3SBio Inc. announced it has entered into an exclusive license with DiNonA Inc. for the development, manufacturing and marketing of Leukotuximab, an anti JL-1 antibody for acute leukemia (AL), including acute myelocytic leukemia (AML) and acute lymphoblastic leukemia (ALL), in the territory of Greater China (including Mainland China, Taiwan, Hong Kong and Macau) and the Middle East (excluding Cyprus, Egypt, Israel and Turkey). In addition to an upfront payment, milestone payments will be made after completion of technology transfer, approval of Investigational New Drug (IND) application by the China Food and Drug Administration (CFDA), completions of Phase I to Phase III clinical trials and marketing approval in China. 3SBio will also pay DiNonA a sales-based royalty.
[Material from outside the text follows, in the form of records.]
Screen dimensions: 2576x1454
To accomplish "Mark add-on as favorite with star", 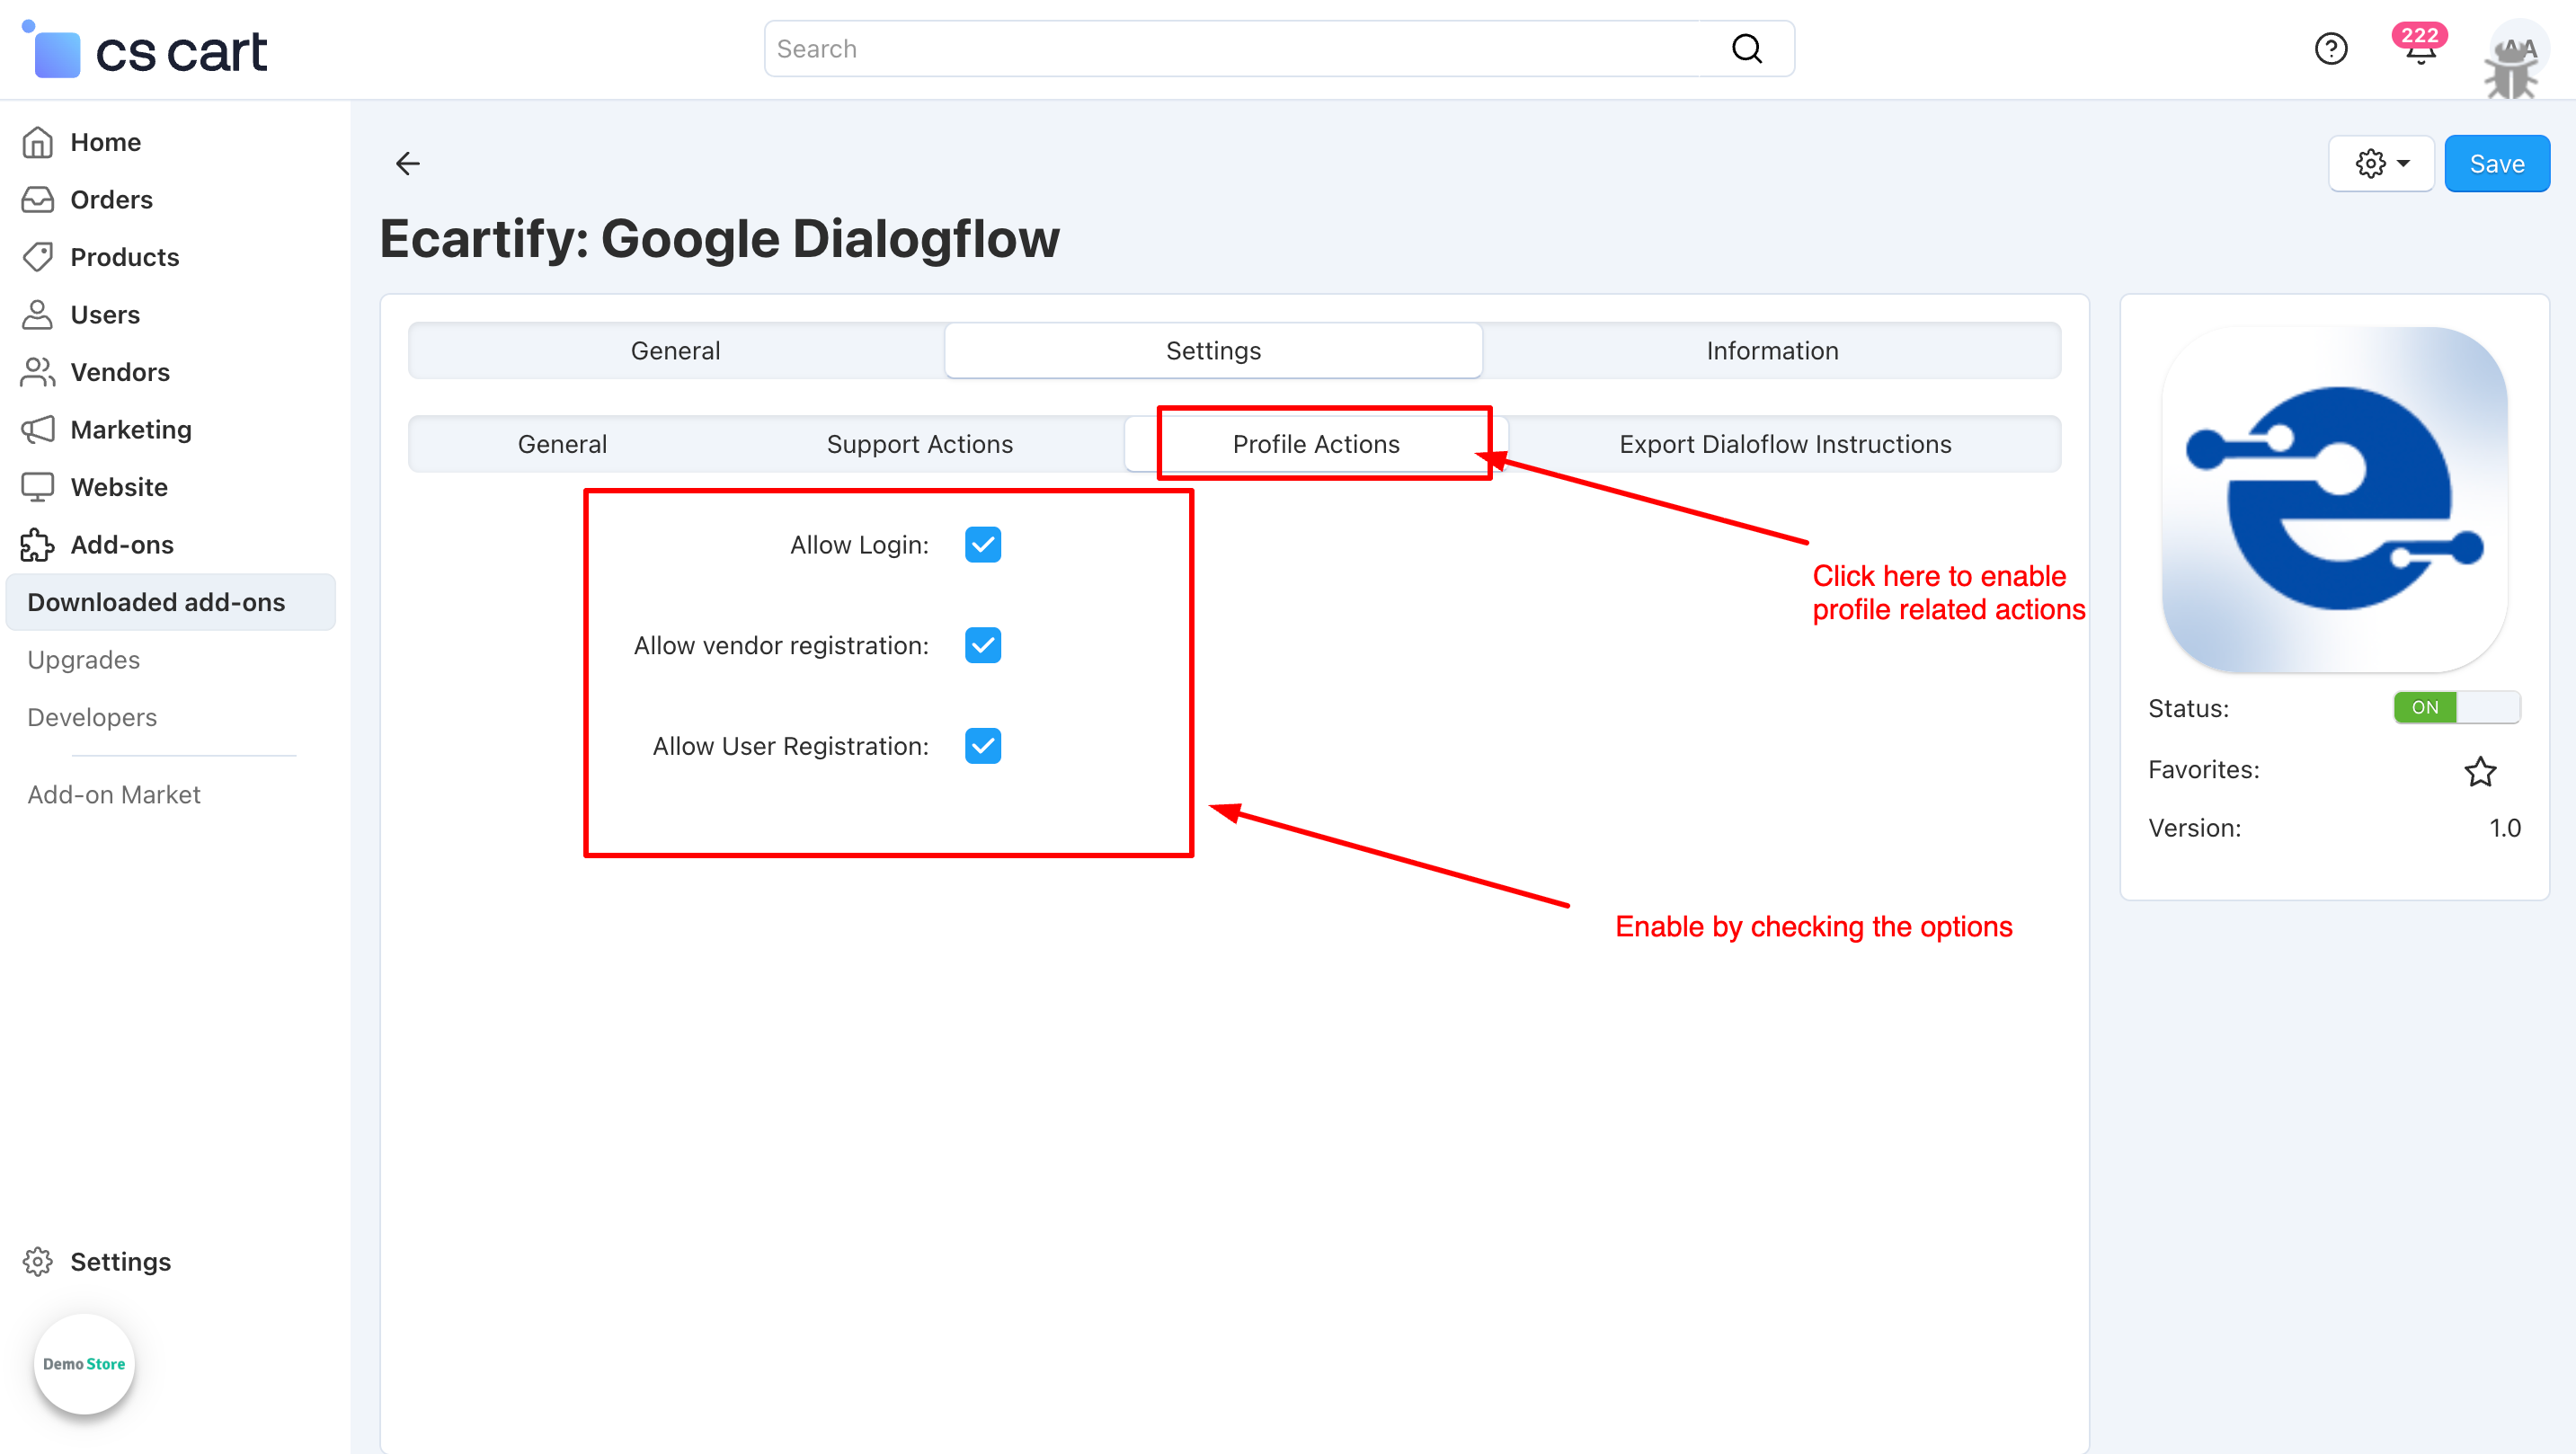I will pos(2479,771).
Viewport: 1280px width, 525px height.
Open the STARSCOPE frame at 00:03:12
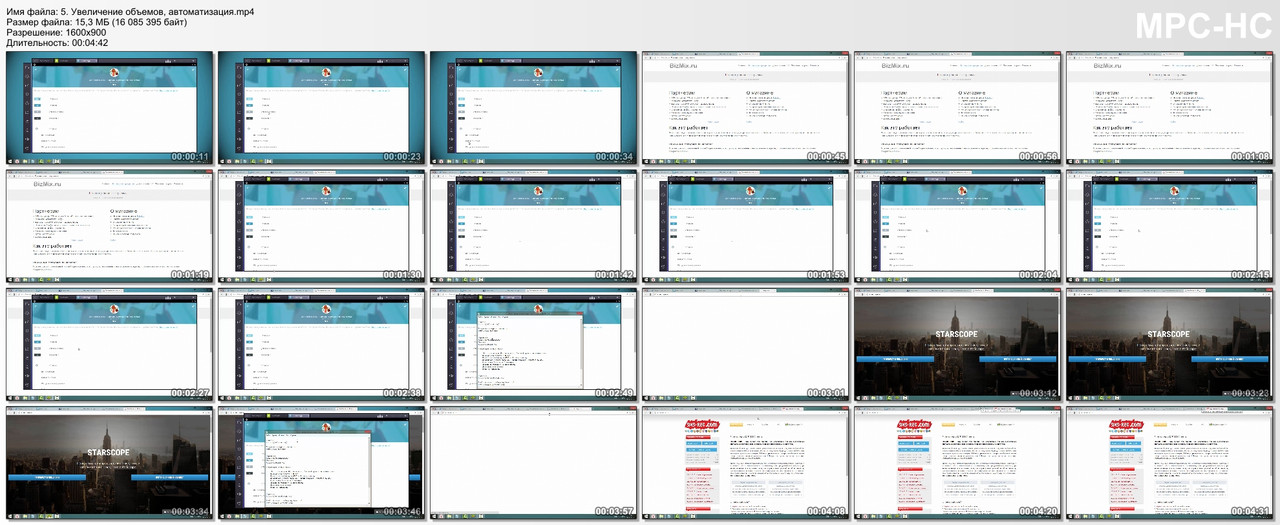tap(958, 344)

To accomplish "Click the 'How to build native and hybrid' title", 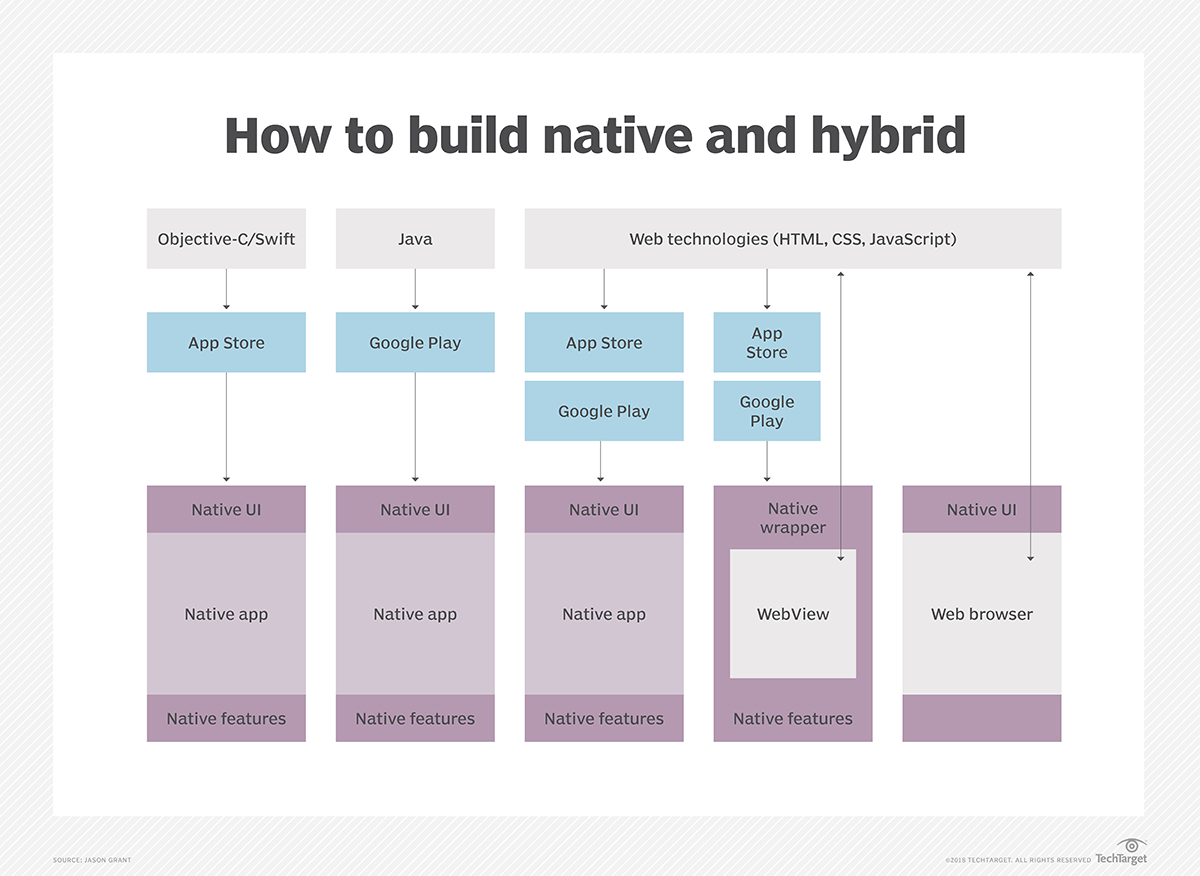I will [x=596, y=136].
Additional terms of the license are not being disclosed. The incidence rate for AML is 1.6 per 100,000 annually; the incidence rate for ALL is 0.4 per 100,000 annually. In China, there are about two to three million existing AL patients.

Among them, between 30,000 and 40,000 patients are newly diagnosed each year. Patients are currently treated with traditional chemotherapy and bone marrow transplant, both of which have major side effects. Researchers from DiNonA have developed Leukotuximab, an anti-leukemic agent for JL-1+ acute leukemia.

This antibody is targeting JL-1 Ag, an epitope of human CD43 extracellular domain. JL-1 is expressed on tumor cells of T, B, and myeloid lineages in more than 80% of acute leukemia patients, but not on mature peripheral blood cells or other normal tissues. Since the expression of JL-1 is highly associated with hematopoietic malignancies and is selectively expressed on the surface of human leukemic cells, anti-JL-1 mAb can be an excellent targeted reagent for treatment of the leukemia.

Leukotuximab showed significant improvement in survival in leukemia animal models. Also, no evidence of toxicity was observed in study animals. An open label and dose-escalating Phase I clinical trial in Korea started at June 2014 and is expected to finish in late 2015.